遺留分を侵害された者は、遺留分を侵害する遺贈又は贈与を受けた者に対して、遺留分侵害額請求をすることができます。

意思表示による行使

遺留分侵害額請求権は形成権であるため、受遺者又は受贈者等に対する遺留分侵害額請求の意思表示によって金銭債権が成立します。

しかし、口頭による意思表示は、後々のトラブルのもとになりかねないので、通常、配達証明書付きの内容証明郵便によって相手方に意思表示します。

その際に、遺留分侵害額を具体的に示す必要はなく、遺留分を侵害された侵害額を請求するものであるという意思表示が示されている必要があります。

支払い期限について相当の期限を設けることができる場合がある

遺留分権利者が遺留分侵害額請求権の行使をすることで、受遺者に対して遺留分侵害額に相当する金銭の支払いを請求することができます。受遺者の意思に反する場合でも、また、受遺者に遺留分侵害額に相当する金銭債務を支払うための資金がない場合でも、一律に金銭債務が発生します。
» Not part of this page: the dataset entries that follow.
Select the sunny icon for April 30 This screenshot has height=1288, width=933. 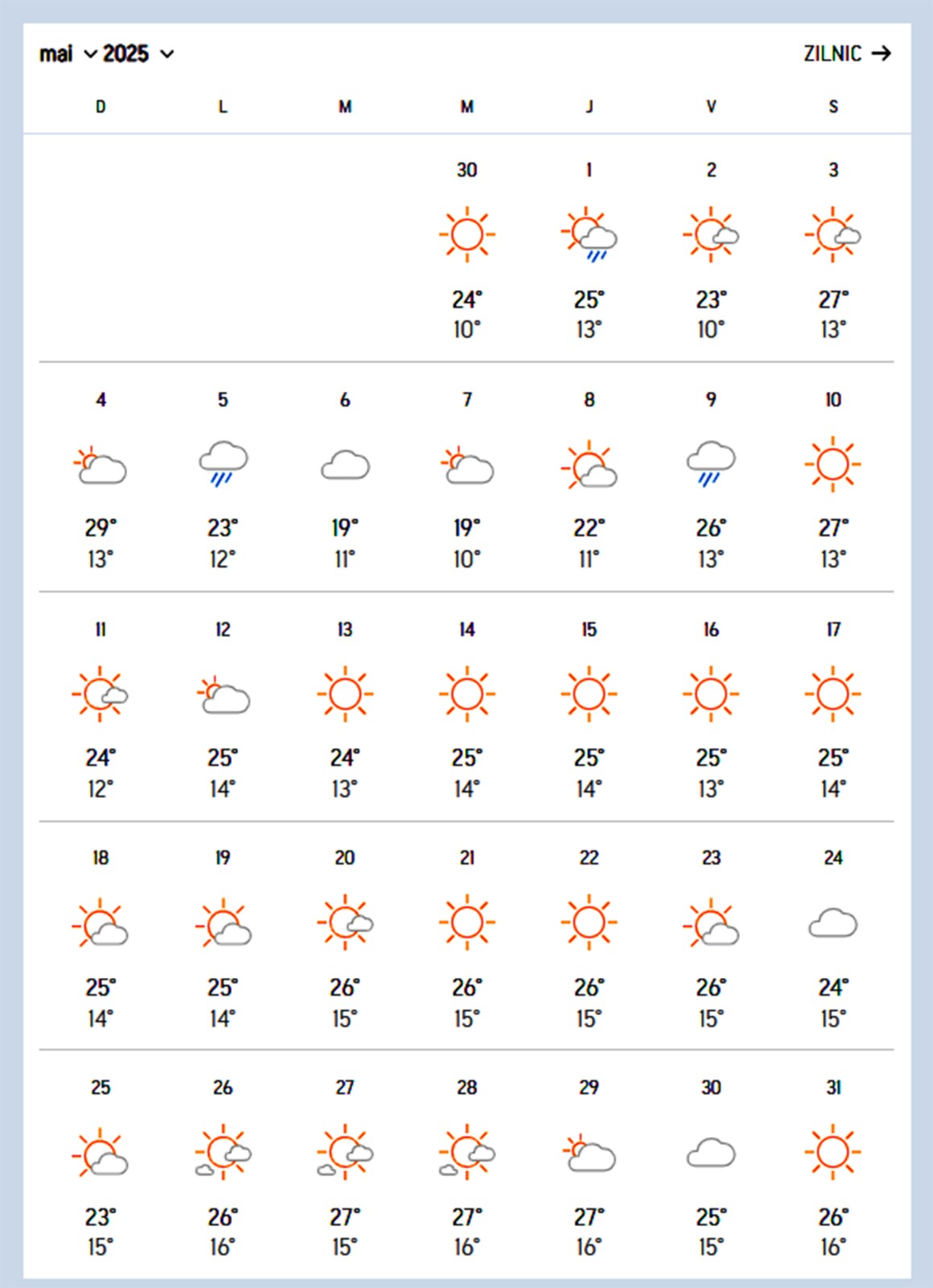[467, 235]
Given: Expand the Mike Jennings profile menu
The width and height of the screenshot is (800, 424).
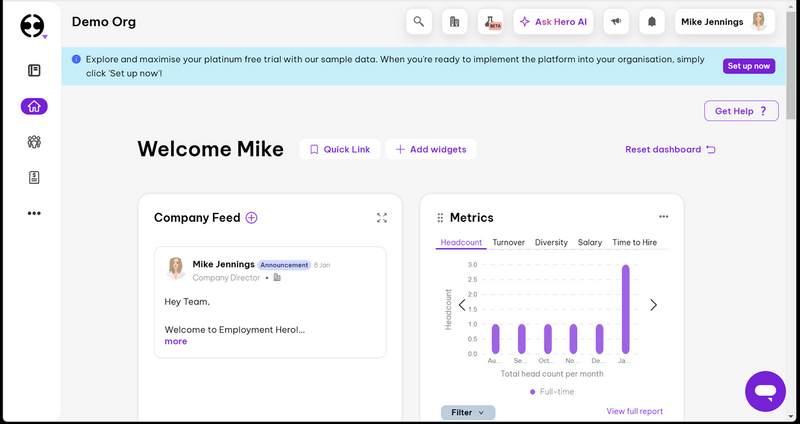Looking at the screenshot, I should pyautogui.click(x=725, y=22).
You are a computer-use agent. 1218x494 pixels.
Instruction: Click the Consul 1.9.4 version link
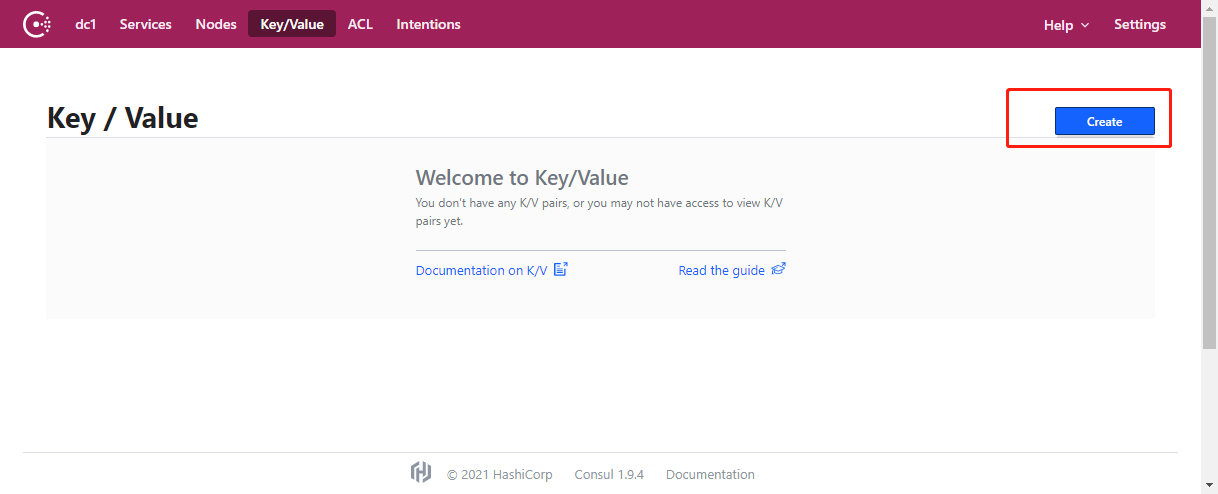pyautogui.click(x=609, y=474)
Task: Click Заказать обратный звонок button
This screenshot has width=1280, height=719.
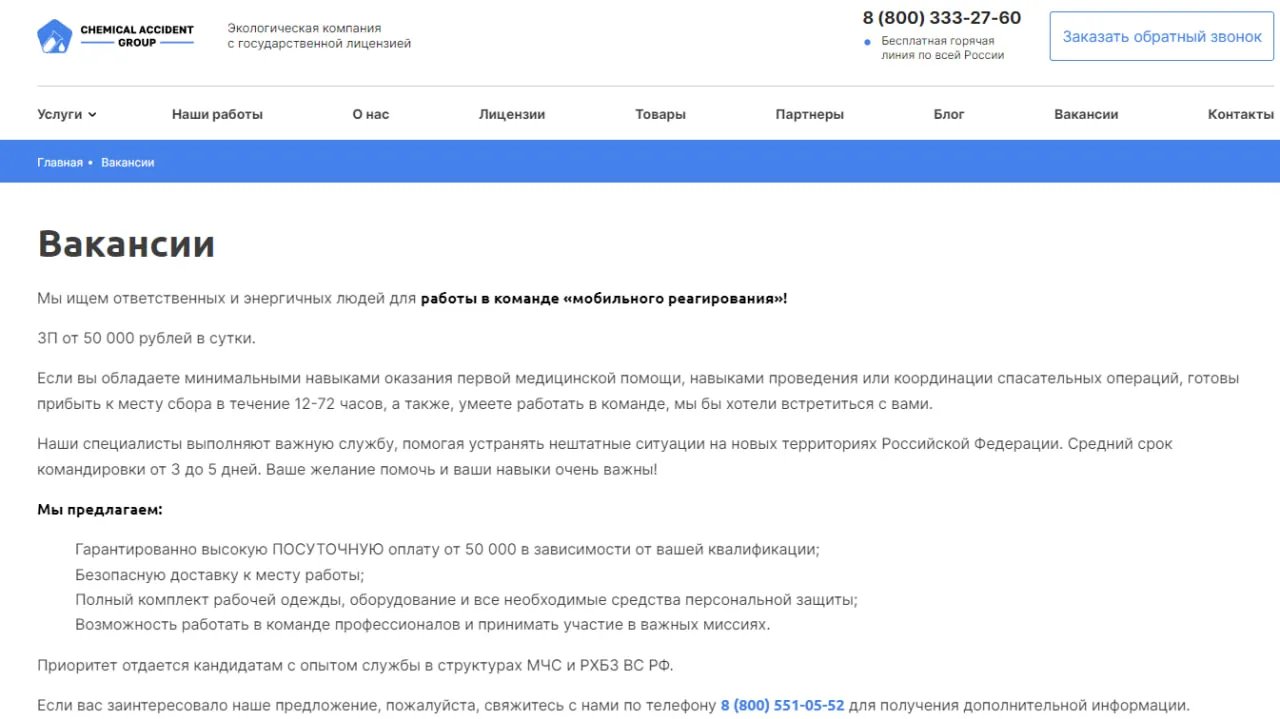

このため、遺留分侵害額に相当する金銭債務の請求を受けた受遺者等が支払い資金を用意できない場合の救済策が設けられました。

この遺留分侵害請求による金銭債務を直ちに支払うことができない受遺者等は、その債務の全部又は一部の支払いについて相当の支払期限を設けることを家庭裁判所に請求することができます。ただし、裁判所が相当の支払期限を認める具体的な要件や判断基準は明示されていません。

裁判所が遺留分侵害額に相当する金銭債務の支払いにつき期限を許与した場合には、その期限が到来するまでの間に法定利息は発生しません。

譲渡所得税が課税される

受遺者が支払い資金を用意するために、相続財産を任意に売却した場合には、所得税法や租税特別措置法において新たな課税除外規定が新設されない限り、譲渡所得税及び住民税が課税されることになります。

当事者が合意すれば代物弁済も認められる

遺留分侵害額請求の当事者同士が、金銭の支払いに代えて現物の提供をすることで合意することは認められると考えられています。